En este sentido las acusaciones de reduccionismo están plenamente justificadas. Pero, ¿y si, al menos provisionalmente, llamamos las cosas de otro modo? ¿Y si mantenemos el carácter precario, abierto de la etiqueta, su capacidad de dar un nombre a algo que es sin duda una realidad, y reemplazamos una palabra que en su comunitarismo puede sonar idealista o naif? Dicho de otro modo, ¿y si proponemos un término que permita incluir sin reparos a Highsmith, Lorca, Cernuda, James, Proust, Gide, Genet, Winterson, Pombo, Juan Goytisolo o Vidal al tiempo que White, Mendicutti, Terenci Moix o Kramer? El caso es que ese término existe. Desde los años noventa del siglo pasado, las limitaciones de “gay” apuntadas se superan a través del concepto “queer”, que introduce Teresa de Lauretis como intento de identificar (etiquetar al fin) modos no heterosexuales de identidad y deseo. Se refiere a identidades que no se ciñen al modelo heteronormativo mayoritario, que no acaban de encajar en las fantasías sobre sexualidad que se promueven por defecto.

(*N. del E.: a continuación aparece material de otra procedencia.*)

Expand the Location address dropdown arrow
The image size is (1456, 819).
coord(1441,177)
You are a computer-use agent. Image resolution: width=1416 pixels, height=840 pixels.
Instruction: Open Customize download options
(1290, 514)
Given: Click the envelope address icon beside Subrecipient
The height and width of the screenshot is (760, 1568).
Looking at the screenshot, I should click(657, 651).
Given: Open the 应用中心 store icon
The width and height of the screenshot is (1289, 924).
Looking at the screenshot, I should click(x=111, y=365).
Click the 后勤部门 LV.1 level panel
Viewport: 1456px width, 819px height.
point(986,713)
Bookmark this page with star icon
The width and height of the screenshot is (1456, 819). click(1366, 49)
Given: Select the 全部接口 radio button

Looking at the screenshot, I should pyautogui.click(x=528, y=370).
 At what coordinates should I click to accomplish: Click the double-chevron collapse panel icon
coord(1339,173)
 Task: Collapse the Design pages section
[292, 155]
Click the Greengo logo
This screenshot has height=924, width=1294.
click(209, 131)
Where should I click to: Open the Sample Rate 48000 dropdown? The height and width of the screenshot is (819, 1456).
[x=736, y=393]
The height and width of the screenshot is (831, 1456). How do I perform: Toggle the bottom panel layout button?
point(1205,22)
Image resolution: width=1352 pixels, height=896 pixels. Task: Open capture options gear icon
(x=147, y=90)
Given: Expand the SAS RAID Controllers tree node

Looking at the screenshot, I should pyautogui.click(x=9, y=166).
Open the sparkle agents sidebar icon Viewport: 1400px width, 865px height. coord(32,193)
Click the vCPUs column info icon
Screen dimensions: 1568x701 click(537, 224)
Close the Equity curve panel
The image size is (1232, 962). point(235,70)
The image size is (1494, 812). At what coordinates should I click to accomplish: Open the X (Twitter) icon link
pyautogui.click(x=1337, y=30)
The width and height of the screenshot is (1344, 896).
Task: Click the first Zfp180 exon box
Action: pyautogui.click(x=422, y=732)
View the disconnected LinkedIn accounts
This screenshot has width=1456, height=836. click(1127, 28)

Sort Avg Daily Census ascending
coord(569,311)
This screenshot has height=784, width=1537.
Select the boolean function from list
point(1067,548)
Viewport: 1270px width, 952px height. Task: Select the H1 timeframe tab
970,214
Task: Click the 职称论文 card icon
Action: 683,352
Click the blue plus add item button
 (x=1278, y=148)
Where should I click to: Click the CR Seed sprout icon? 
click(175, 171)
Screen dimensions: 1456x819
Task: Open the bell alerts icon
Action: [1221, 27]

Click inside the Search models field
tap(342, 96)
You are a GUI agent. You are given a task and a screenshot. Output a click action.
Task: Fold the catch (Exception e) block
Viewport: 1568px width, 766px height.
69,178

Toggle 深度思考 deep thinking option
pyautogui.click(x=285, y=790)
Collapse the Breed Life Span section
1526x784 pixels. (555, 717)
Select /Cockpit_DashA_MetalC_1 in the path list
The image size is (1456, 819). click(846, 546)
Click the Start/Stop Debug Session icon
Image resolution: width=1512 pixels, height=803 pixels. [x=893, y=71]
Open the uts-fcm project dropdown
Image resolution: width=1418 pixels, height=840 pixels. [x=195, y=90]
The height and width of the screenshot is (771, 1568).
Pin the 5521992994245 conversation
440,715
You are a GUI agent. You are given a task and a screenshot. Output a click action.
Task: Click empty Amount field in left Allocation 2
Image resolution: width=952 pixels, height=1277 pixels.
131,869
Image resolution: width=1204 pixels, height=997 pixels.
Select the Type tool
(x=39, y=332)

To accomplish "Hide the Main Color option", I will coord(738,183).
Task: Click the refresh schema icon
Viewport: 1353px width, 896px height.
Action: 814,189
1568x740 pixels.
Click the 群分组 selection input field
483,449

Si hay unos patrones específicos que nos sitúan en determinadas posiciones culturales, hemos de pensar que afectan a todos, y por lo tanto también a los escritores, que tienden a recurrir precisamente a materiales experienciales, culturales y emocionales. Resulta útil ver cómo funciona esta excentricidad cultural desde la evolución de cada individuo en el mar de signos y eslóganes que constituye toda cultura, voces que nos incitan a ser, que nos anuncian los placeres de ser ciertas cosas, que nos prometen la dicha si somos ciertas cosas. Sea cual sea el término, junto a la aquiescencia hacia estas tentaciones e incitaciones, existe una reticencia, un desapego hacia las hipotéticas recompensas que se predican desde el heterosexismo. En ocasiones esta reticencia se gestiona a partir de la represión de lo que uno no debe ser, creando una tensión fascinante entre sentimientos y su plasmación discursiva autorizada y produciendo, por ejemplo, un sistema de códigos que mantengan una relación con realidades creativas sin que el lector pueda sentirse alienado. En este sentido, la literatura de la experiencia queer no tiene por qué tener contenidos explícitamente queer. La poesía de Vicente Aleixandre necesitaría atención desde esta perspectiva utilizando marcos que visibilicen (en lugar de ocultar) el significado de su excentricidad, y estudios sobre Hart Crane muestran atisbos de una experiencia queer recodificada hasta resultar casi invisible. Otras veces, se ha manifestado como lucha o como trauma, pero también como triunfo: para muchos identificarse con “eso”, con lo abyecto, fue, hasta antes de ayer, una verdadera revolución vital, que ha dado lugar a una voz determinada, con una especificidad literaria que se manifiesta en corrientes sentimentales o estéticas. Conceptos como traición o abyección en la obra de Jean Genet son incomprensibles si no se tiene en cuenta esta lucha, y el análisis de la lucha de Gore Vidal por encontrar un final adecuado para La ciudad y el pilar de sal no se entiende si no entramos a fondo en las dinámicas sobre representación de lo queer en la América de los años cuarenta.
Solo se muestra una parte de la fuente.